TASK
Among the lines of data below, reproduce only those from the one with "Given: Open the" through the one with "Click the Hanwha", exactly as they stand, both ends included.

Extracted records
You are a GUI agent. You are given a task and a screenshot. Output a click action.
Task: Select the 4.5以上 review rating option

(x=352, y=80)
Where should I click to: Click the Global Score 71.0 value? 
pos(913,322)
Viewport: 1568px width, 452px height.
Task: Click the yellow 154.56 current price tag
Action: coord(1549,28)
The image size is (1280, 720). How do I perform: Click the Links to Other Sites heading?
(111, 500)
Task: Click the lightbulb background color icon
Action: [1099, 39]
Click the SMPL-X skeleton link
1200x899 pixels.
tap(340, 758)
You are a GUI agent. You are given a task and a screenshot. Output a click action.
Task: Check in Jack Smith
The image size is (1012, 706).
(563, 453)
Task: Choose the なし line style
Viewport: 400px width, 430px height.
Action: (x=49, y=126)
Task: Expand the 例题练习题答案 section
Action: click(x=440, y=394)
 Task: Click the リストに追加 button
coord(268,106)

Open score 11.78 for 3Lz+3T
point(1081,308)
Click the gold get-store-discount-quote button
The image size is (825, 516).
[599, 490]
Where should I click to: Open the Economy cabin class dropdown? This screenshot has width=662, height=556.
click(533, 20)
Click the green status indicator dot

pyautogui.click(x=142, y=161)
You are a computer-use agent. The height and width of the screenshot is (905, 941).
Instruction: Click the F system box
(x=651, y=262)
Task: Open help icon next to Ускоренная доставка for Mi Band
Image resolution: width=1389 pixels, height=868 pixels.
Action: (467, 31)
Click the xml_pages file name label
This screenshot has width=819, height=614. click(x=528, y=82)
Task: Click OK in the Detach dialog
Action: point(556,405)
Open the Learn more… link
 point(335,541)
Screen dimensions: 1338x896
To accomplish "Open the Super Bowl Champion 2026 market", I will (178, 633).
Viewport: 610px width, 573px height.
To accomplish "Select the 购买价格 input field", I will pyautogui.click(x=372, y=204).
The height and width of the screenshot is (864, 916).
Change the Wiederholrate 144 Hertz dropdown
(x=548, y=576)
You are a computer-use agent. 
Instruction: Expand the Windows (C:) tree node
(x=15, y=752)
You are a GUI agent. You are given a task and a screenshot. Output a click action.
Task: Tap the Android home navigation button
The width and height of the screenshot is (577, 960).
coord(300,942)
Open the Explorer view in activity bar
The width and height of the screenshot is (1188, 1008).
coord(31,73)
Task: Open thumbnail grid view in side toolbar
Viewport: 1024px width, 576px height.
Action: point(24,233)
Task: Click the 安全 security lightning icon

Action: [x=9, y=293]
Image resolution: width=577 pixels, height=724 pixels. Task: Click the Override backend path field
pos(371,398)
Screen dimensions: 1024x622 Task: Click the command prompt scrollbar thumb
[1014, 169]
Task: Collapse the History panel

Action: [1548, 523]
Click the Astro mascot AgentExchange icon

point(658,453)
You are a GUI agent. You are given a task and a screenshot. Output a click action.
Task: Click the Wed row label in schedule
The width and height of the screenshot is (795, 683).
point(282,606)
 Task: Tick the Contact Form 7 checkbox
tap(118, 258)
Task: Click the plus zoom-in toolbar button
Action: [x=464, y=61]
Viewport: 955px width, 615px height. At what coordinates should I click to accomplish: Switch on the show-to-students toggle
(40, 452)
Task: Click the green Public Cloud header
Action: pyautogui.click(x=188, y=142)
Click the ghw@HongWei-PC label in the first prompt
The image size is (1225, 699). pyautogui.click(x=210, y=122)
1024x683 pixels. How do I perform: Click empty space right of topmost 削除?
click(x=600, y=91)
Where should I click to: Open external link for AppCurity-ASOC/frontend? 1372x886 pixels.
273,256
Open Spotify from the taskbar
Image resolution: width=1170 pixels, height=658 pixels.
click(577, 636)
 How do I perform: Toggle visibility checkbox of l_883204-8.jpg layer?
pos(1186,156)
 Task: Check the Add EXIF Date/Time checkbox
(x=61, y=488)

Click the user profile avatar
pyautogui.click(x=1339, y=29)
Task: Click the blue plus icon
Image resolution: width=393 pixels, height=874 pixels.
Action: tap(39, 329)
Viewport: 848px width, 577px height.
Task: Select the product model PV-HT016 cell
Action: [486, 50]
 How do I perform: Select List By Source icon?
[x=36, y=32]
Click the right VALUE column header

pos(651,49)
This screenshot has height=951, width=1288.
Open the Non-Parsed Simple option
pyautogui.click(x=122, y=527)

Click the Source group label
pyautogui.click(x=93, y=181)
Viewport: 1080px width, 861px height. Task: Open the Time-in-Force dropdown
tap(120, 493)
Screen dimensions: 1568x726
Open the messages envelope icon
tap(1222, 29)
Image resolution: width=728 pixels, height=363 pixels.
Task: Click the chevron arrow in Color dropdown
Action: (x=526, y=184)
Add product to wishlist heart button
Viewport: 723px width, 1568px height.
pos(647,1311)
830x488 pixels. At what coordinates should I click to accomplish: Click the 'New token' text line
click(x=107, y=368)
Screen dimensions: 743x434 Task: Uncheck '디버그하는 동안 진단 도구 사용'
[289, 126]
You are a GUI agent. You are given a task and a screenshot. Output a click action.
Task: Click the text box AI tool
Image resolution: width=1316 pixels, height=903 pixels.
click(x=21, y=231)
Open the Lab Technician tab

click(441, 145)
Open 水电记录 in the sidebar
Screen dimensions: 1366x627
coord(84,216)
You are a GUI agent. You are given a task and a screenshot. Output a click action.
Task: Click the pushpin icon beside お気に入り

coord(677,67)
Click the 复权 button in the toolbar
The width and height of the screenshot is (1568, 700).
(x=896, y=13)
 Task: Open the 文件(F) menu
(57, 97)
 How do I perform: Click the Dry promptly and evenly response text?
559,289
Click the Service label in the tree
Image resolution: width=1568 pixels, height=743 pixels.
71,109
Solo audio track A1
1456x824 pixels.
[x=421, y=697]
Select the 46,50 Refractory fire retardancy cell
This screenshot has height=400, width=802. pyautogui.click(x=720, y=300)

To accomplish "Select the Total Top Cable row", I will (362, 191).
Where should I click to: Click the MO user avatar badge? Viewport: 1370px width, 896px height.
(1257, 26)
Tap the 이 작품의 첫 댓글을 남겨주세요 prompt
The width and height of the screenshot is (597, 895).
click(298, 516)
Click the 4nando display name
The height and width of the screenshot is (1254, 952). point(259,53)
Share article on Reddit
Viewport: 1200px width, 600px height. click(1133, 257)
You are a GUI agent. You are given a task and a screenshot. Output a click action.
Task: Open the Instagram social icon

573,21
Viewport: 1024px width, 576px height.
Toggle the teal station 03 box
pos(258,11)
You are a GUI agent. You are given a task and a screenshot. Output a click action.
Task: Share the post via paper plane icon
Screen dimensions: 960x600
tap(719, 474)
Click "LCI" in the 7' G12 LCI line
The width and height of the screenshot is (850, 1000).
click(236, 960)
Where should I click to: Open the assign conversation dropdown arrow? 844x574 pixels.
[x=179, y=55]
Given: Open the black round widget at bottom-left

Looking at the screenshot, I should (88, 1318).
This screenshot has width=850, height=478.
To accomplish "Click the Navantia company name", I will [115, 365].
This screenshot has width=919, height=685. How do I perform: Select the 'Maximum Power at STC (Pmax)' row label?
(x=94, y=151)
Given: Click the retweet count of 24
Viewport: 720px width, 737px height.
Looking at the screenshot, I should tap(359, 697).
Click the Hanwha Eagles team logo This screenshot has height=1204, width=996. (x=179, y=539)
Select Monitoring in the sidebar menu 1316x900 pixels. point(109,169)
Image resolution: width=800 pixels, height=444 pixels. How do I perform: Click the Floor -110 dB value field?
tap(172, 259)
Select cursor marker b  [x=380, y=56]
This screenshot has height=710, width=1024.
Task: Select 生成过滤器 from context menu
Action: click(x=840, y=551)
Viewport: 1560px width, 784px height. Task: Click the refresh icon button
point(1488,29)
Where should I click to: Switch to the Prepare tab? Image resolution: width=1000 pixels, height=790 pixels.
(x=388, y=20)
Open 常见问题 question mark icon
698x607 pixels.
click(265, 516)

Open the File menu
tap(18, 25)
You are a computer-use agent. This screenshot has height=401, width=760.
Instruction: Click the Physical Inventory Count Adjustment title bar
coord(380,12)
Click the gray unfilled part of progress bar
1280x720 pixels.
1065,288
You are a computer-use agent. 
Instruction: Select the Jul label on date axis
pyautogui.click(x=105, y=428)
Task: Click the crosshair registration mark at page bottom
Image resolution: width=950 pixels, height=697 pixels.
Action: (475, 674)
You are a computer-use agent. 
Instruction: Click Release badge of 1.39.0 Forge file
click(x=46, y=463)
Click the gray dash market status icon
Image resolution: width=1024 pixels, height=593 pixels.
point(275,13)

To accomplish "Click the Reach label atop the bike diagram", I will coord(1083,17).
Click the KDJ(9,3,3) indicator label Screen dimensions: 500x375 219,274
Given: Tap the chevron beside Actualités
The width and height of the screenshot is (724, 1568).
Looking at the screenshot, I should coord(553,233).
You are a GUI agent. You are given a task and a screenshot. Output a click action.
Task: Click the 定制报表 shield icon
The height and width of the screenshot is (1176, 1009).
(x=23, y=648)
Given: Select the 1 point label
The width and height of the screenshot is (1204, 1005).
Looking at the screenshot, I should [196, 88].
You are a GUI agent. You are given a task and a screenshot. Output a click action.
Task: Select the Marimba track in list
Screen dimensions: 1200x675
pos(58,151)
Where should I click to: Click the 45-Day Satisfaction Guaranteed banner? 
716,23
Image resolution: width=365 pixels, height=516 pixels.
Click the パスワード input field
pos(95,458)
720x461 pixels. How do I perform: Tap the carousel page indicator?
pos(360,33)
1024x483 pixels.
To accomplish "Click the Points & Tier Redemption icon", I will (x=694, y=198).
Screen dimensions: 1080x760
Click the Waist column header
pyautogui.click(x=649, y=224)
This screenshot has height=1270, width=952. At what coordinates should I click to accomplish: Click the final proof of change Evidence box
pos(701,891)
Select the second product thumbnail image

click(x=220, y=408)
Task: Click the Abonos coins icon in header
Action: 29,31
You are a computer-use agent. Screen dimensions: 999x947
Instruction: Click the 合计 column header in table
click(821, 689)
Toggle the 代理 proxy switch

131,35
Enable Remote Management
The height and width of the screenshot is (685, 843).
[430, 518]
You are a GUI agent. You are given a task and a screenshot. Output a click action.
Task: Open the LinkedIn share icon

OUTPUT
Given: Open the black round widget at bottom-left

Looking at the screenshot, I should (88, 1318).
This screenshot has width=850, height=478.
To accomplish "Click the Navantia company name", I will [115, 365].
This screenshot has width=919, height=685. How do I perform: Select the 'Maximum Power at STC (Pmax)' row label?
(x=94, y=151)
Given: Click the retweet count of 24
Viewport: 720px width, 737px height.
Looking at the screenshot, I should tap(359, 697).
Click the Hanwha Eagles team logo This screenshot has height=1204, width=996. (x=179, y=539)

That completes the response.